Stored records
--- START ---

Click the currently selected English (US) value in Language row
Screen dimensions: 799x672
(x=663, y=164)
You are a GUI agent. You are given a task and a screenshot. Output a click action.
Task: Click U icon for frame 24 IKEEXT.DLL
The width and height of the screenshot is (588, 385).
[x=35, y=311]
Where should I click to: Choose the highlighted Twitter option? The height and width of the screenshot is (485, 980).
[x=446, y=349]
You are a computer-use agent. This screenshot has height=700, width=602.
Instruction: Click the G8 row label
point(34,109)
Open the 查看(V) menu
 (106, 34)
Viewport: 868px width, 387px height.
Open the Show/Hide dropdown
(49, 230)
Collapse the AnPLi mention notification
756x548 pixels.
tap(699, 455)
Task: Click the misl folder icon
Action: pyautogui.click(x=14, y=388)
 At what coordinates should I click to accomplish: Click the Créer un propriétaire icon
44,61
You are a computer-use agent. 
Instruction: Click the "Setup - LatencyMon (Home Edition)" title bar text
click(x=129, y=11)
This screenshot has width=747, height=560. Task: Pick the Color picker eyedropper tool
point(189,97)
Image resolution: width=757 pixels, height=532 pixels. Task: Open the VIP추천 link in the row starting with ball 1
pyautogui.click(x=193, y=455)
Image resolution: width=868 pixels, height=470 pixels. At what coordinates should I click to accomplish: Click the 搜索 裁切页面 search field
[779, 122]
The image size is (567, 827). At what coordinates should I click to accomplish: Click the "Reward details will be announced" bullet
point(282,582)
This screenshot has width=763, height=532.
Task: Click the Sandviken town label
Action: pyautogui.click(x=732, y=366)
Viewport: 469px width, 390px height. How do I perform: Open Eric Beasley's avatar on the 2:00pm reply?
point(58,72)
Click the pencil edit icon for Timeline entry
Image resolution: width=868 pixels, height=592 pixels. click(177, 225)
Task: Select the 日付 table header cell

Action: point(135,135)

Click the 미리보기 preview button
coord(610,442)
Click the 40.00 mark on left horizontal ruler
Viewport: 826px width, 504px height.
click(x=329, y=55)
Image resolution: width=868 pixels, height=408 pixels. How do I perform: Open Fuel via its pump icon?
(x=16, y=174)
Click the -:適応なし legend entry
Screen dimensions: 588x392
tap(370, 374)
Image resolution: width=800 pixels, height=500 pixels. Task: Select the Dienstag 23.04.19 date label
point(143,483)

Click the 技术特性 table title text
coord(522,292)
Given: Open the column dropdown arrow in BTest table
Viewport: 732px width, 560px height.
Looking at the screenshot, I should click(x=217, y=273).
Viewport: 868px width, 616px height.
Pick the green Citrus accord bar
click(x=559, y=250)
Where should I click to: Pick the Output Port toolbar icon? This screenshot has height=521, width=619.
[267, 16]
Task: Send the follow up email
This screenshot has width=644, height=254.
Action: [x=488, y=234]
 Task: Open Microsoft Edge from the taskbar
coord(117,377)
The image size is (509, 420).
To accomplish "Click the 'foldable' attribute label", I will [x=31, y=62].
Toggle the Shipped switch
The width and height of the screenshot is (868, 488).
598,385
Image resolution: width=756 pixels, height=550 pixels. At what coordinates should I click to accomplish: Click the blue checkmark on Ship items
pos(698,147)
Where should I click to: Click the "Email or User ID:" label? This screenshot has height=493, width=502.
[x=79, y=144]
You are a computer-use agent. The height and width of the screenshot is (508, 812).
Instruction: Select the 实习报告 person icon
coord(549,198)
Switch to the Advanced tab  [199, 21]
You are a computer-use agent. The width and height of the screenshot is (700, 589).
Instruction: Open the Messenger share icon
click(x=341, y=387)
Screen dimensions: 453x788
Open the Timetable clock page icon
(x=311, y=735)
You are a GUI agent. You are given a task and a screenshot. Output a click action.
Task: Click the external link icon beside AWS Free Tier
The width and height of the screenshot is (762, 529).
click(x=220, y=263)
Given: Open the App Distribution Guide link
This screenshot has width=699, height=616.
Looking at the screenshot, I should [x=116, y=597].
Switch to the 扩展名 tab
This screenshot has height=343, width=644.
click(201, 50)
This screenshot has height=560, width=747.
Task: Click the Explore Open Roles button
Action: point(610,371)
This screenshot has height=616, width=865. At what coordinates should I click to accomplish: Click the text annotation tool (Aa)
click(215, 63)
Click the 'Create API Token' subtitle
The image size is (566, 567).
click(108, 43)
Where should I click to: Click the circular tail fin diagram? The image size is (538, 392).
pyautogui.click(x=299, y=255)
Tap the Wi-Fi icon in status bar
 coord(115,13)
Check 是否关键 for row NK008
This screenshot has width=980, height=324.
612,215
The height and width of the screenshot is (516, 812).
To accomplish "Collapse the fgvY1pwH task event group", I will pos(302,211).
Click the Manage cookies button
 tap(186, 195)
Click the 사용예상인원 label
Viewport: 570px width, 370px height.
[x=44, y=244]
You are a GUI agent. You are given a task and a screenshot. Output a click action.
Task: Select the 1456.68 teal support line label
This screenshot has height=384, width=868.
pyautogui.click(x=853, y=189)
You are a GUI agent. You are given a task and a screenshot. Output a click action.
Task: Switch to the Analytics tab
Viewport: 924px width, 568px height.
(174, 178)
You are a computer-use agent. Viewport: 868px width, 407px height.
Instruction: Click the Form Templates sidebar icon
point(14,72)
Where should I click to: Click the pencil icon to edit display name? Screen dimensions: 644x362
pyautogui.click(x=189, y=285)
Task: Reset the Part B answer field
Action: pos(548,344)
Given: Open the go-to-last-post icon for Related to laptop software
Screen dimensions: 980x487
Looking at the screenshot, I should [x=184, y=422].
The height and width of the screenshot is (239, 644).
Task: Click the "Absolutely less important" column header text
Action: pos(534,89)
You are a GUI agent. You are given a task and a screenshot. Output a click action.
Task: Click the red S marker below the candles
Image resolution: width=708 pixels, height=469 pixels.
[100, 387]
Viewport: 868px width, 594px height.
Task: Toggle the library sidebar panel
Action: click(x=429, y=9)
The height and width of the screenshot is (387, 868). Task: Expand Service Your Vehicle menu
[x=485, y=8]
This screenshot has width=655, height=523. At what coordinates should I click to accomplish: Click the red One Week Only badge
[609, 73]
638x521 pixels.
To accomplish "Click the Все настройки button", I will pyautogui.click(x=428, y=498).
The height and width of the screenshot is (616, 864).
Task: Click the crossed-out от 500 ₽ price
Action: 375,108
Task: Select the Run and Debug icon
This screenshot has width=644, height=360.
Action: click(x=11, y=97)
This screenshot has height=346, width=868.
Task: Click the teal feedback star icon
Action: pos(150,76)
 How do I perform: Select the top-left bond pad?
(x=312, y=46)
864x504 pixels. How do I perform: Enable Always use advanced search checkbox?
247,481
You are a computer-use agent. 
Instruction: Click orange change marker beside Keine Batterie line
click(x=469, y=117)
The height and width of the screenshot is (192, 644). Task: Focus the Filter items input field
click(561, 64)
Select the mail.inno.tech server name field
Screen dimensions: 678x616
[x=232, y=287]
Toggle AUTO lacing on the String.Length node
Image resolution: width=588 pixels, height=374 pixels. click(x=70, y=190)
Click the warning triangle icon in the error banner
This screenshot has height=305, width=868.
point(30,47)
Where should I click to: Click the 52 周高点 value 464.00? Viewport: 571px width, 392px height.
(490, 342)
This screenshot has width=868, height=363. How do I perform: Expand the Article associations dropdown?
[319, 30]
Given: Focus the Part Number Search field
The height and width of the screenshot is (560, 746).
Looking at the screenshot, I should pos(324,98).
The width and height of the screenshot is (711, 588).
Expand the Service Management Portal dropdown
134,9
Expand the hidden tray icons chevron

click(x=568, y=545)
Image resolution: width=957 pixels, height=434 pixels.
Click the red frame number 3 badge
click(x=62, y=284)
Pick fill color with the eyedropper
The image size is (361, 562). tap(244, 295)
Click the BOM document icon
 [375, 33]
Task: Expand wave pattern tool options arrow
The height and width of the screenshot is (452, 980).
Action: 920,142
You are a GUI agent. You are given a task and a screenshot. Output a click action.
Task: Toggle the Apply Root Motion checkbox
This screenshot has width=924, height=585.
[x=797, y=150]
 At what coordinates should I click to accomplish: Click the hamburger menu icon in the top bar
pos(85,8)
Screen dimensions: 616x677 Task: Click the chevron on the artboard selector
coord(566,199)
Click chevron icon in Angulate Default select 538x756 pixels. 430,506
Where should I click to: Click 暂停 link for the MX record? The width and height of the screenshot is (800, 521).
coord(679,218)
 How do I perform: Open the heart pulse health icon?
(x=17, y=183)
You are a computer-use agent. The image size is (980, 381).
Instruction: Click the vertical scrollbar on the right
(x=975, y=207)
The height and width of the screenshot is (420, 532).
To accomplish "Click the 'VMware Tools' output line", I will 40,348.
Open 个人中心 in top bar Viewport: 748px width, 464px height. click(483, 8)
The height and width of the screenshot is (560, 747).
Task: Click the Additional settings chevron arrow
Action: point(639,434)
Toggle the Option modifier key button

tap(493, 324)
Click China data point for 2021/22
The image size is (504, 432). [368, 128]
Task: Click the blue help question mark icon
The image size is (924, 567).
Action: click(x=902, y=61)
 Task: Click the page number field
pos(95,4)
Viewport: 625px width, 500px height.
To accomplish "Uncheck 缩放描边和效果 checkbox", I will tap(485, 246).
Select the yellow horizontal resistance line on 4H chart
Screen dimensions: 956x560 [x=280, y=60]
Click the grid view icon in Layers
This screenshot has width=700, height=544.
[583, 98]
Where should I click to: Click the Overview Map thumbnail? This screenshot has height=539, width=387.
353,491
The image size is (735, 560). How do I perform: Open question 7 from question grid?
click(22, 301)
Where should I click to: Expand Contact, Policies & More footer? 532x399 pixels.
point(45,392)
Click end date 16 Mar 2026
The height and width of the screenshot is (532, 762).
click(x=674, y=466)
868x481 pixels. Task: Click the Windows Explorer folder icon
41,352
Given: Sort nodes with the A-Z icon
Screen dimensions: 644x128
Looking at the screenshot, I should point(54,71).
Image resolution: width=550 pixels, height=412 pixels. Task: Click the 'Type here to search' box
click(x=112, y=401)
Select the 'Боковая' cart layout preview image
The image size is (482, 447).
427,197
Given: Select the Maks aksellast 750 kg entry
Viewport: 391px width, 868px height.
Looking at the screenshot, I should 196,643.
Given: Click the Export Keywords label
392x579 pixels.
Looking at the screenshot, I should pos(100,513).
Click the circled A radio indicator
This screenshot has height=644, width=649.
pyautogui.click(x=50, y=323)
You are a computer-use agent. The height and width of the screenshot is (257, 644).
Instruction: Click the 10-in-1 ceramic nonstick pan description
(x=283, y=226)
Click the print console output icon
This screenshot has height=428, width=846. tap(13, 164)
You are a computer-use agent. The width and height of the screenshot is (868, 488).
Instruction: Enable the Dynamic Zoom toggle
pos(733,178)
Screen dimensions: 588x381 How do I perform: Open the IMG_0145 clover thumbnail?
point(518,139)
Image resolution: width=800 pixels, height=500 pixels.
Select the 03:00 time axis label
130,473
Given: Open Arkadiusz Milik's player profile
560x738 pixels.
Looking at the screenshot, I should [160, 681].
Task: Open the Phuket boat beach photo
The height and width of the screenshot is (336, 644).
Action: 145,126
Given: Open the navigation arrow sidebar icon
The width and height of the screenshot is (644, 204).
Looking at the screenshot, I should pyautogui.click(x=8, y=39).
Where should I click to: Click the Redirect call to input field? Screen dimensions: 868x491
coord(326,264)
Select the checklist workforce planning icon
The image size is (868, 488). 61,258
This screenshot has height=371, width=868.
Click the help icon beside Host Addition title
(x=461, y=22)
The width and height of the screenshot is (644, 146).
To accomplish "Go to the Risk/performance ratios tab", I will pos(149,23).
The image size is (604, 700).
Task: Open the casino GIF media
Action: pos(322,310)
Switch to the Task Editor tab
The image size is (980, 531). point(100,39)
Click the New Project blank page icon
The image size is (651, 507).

--- END ---

Assigned task —
Look above for the line with "Screen dimensions: 678x616" and the line with "You are a computer-use agent. The image". Retype those two lines and every line between them exactly, adding nothing.

Answer to the problem —
Screen dimensions: 678x616
[x=232, y=287]
Toggle AUTO lacing on the String.Length node
Image resolution: width=588 pixels, height=374 pixels. click(x=70, y=190)
Click the warning triangle icon in the error banner
This screenshot has height=305, width=868.
point(30,47)
Where should I click to: Click the 52 周高点 value 464.00? Viewport: 571px width, 392px height.
(490, 342)
This screenshot has width=868, height=363. How do I perform: Expand the Article associations dropdown?
[319, 30]
Given: Focus the Part Number Search field
The height and width of the screenshot is (560, 746).
Looking at the screenshot, I should pos(324,98).
The width and height of the screenshot is (711, 588).
Expand the Service Management Portal dropdown
134,9
Expand the hidden tray icons chevron

click(x=568, y=545)
Image resolution: width=957 pixels, height=434 pixels.
Click the red frame number 3 badge
click(x=62, y=284)
Pick fill color with the eyedropper
The image size is (361, 562). tap(244, 295)
Click the BOM document icon
 [375, 33]
Task: Expand wave pattern tool options arrow
The height and width of the screenshot is (452, 980).
Action: 920,142
You are a GUI agent. You are given a task and a screenshot. Output a click action.
Task: Toggle the Apply Root Motion checkbox
This screenshot has width=924, height=585.
[x=797, y=150]
 At what coordinates should I click to accomplish: Click the hamburger menu icon in the top bar
pos(85,8)
Screen dimensions: 616x677 Task: Click the chevron on the artboard selector
coord(566,199)
Click chevron icon in Angulate Default select 538x756 pixels. 430,506
Where should I click to: Click 暂停 link for the MX record? The width and height of the screenshot is (800, 521).
coord(679,218)
 How do I perform: Open the heart pulse health icon?
(x=17, y=183)
You are a computer-use agent. The image size is (980, 381).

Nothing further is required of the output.